Id. at 3 n. 5, 950 P.2d at 1203 n. 5 (1998).
Similarly, Riveira raised the arguments presented in this appeal at the sentencing hearing, before judgment was entered, and the prosecution has never contended that Riveira should be precluded from raising the argument because of his no contest plea.
Some courts hold that a plea of guilty or no contest waives the right to appeal only those nonjurisdictional matters arising before the plea. United States v. Floyd, 108 F.3d 202, 204 (9th Cir.1997) (“[A]n unconditional guilty plea constitutes a waiver of the right to appeal all non-jurisdictional antecedent rulings and cures all antecedent constitutional defects.”) (citations omitted) (emphases added); United States v. Coffin, 76 F.3d 494, 497 (2d Cir.1996)(“[A] defendant who pleads guilty unconditionally while represented by counsel may not assert independent claims relating to events occurring prior to the entry of the guilty plea.”) (emphasis added); Grabowski v. Jackson County Public Defenders Office, 47 F.3d 1386, 1390 (5th Cir.1995) (“[A] knowing and voluntary plea of guilty waives all preceding nonjurisdictional defects, ....”) (citations omitted) (emphasis added).
Other courts explicitly hold that a plea of guilty or no contest does not waive the right to appeal matters that occur at the sentencing stage. United States v. Cordero, 42 F.3d 697, 699 (1st Cir.1994) (stating that “a defendant’s unconditional guilty plea does not automatically waive the right to appeal matters incident to sentencing as opposed to guilt.” (citation omitted)); United States v.

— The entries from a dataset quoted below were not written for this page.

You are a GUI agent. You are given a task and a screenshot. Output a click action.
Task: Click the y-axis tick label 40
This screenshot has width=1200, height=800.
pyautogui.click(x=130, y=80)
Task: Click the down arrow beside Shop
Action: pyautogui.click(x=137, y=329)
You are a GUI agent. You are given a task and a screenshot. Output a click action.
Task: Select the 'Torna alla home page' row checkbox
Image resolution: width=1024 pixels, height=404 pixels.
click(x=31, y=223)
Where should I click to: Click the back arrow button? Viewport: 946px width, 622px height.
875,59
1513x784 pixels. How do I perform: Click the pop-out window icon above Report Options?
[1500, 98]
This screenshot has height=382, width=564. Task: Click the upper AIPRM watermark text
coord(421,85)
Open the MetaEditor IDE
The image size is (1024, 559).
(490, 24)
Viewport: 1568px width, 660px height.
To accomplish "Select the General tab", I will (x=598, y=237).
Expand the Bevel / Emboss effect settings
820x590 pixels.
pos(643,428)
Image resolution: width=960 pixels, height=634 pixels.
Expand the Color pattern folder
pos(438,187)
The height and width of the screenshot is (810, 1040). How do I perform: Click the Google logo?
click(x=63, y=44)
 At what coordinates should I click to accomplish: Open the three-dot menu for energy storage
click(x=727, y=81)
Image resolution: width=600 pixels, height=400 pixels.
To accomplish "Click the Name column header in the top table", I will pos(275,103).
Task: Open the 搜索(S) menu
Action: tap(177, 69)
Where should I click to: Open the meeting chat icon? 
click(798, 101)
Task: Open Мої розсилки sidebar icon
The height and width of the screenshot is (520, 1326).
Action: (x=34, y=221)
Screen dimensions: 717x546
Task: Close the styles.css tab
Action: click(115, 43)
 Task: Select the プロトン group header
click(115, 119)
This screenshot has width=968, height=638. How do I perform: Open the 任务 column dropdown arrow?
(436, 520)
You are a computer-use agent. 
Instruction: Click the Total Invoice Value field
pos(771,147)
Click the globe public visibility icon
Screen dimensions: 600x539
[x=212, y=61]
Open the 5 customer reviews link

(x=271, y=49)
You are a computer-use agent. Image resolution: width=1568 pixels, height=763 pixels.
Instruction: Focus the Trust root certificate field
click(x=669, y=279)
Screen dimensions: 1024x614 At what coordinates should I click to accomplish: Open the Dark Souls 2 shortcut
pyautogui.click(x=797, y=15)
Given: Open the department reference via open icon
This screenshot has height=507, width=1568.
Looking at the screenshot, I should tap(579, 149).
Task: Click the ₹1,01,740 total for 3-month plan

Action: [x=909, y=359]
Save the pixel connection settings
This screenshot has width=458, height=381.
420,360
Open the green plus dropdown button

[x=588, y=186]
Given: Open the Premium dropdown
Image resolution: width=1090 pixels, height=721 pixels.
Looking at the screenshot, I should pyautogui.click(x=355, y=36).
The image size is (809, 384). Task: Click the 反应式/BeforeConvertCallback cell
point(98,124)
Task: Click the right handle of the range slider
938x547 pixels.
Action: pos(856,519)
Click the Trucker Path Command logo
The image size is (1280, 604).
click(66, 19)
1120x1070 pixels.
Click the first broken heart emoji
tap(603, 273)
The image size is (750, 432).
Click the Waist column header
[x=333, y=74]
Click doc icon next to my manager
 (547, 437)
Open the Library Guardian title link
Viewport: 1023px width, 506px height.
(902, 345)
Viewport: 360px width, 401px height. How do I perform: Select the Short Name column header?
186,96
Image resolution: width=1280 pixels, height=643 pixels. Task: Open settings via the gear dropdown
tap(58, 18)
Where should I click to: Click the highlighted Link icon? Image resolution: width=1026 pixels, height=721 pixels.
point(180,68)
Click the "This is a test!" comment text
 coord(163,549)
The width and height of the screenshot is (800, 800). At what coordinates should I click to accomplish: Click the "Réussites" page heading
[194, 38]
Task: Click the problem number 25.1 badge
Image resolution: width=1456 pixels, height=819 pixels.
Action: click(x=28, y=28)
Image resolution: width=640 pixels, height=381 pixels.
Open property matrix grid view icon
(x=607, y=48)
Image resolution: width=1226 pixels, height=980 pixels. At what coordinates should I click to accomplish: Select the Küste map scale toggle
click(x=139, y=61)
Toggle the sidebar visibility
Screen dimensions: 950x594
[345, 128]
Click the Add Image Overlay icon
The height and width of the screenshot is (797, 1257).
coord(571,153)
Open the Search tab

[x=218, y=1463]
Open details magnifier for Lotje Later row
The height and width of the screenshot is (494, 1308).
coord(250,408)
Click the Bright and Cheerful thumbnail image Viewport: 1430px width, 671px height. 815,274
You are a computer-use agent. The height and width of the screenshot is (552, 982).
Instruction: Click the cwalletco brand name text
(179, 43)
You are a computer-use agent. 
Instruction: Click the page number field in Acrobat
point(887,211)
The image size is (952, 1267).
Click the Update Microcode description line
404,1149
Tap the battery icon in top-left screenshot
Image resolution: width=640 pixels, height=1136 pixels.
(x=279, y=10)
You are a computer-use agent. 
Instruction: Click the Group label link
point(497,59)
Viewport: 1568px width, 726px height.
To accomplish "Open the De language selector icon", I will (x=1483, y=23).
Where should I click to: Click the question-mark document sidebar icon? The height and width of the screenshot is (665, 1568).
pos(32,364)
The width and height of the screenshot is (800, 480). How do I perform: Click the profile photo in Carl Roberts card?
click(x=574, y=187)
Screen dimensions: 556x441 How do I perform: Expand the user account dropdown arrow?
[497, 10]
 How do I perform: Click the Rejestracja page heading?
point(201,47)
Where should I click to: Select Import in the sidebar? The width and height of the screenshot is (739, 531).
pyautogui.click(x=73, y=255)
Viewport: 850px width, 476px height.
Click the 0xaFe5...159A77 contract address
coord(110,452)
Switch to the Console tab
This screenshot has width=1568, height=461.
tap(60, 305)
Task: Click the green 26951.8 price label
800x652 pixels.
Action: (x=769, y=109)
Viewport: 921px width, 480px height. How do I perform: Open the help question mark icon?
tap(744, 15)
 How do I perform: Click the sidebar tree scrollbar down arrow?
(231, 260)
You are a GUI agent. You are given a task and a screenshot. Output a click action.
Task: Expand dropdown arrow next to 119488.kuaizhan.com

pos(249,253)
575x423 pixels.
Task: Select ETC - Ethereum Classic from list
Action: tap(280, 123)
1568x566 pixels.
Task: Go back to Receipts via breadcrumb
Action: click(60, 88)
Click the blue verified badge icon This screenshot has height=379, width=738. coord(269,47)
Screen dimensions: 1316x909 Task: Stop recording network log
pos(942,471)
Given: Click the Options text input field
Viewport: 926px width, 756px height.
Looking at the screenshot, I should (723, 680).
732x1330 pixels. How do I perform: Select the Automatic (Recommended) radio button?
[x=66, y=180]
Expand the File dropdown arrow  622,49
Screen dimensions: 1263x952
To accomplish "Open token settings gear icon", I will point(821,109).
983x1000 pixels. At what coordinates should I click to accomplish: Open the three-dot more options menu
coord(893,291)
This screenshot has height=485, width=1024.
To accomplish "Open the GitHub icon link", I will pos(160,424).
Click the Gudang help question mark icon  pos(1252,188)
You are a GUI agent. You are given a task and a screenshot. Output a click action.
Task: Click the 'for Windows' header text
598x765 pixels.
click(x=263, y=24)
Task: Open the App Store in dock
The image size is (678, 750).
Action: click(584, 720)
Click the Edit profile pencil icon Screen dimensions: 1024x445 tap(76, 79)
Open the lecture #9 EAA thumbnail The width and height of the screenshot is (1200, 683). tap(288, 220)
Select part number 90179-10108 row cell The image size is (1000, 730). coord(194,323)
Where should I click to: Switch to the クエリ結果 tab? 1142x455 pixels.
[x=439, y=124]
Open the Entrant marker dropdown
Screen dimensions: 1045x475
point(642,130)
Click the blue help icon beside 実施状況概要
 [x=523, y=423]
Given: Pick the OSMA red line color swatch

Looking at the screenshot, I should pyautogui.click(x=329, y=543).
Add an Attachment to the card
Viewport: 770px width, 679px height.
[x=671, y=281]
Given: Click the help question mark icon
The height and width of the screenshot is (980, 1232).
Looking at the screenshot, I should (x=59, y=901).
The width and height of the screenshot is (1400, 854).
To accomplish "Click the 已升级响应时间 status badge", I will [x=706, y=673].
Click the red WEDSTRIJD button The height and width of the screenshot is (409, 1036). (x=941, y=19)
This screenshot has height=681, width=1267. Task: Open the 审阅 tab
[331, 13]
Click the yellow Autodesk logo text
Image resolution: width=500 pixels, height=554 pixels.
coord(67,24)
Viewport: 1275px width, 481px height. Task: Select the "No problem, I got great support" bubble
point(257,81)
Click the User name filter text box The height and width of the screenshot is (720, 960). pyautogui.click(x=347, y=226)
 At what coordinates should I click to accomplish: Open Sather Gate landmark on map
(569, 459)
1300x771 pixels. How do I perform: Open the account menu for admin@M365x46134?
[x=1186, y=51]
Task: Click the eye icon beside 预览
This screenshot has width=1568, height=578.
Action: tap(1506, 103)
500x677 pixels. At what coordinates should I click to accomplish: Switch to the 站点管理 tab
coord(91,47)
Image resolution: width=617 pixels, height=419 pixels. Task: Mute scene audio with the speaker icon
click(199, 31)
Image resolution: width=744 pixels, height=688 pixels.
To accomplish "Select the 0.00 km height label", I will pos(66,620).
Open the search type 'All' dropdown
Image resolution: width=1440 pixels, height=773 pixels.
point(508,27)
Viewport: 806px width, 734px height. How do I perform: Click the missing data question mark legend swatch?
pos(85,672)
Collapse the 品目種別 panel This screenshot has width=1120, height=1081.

Attar, 38 F.3d 727, 732-33 (4th Cir.1994) (holding that a guilty plea does not waive the right to object to a violation of the Sixth Amendment right to counsel at the sentencing stage); United States v. Jacobson, 15 F.3d 19, 23 (2d Cir.1994) (holding that a guilty plea does not automatically waive rights that occur at the sentencing stage.)
Still other courts focus the issue on the nature of the plea. “It is a constitutional requirement that a trial judge ensure that a guilty plea be voluntarily and knowingly entered.” State v. Dicks, 57 Haw. 46, 49, 549 P.2d 727, 730- (1976) (citations omitted); see also State v. Merino, 81 Hawai'i 198, 915 P.2d 672 (1996). This being so, it is unreasonable to foreclose the right to appeal a sentence, for a defendant pleading guilty or no contest cannot possibly know then what will occur later, at the sentencing stage. See United States v. Melancon, 972 F.2d 566, 571 (5th Cir.1992) (Parker, Jr., concurring) (a defendant can never “knowingly and intelligently waive, as part of a plea agreement, the right to appeal a sentence that has yet to be imposed at the time he or she enters into the plea agreement; such a ‘waiver’ is inherently uninformed and unintelligent.”); United States v. Raynor, 989 F.Supp. 43, 49 (D.C.1997) (“A defendant cannot knowingly, intelligently and voluntarily give up the right to appeal a sentence that has not yet been imposed and about which the defendant has no knowledge as to what will occur at the time of sentencing.”)
For the reasons stated, we conclude this court does have jurisdiction to examine Ri-veira’s appeal.
III. QUESTION PRESENTED
The only issue on appeal is whether a defendant’s juvenile adjudication for driving without no-fault insurance can be used to enhance the fíne when he is convicted of the same offense as an adult.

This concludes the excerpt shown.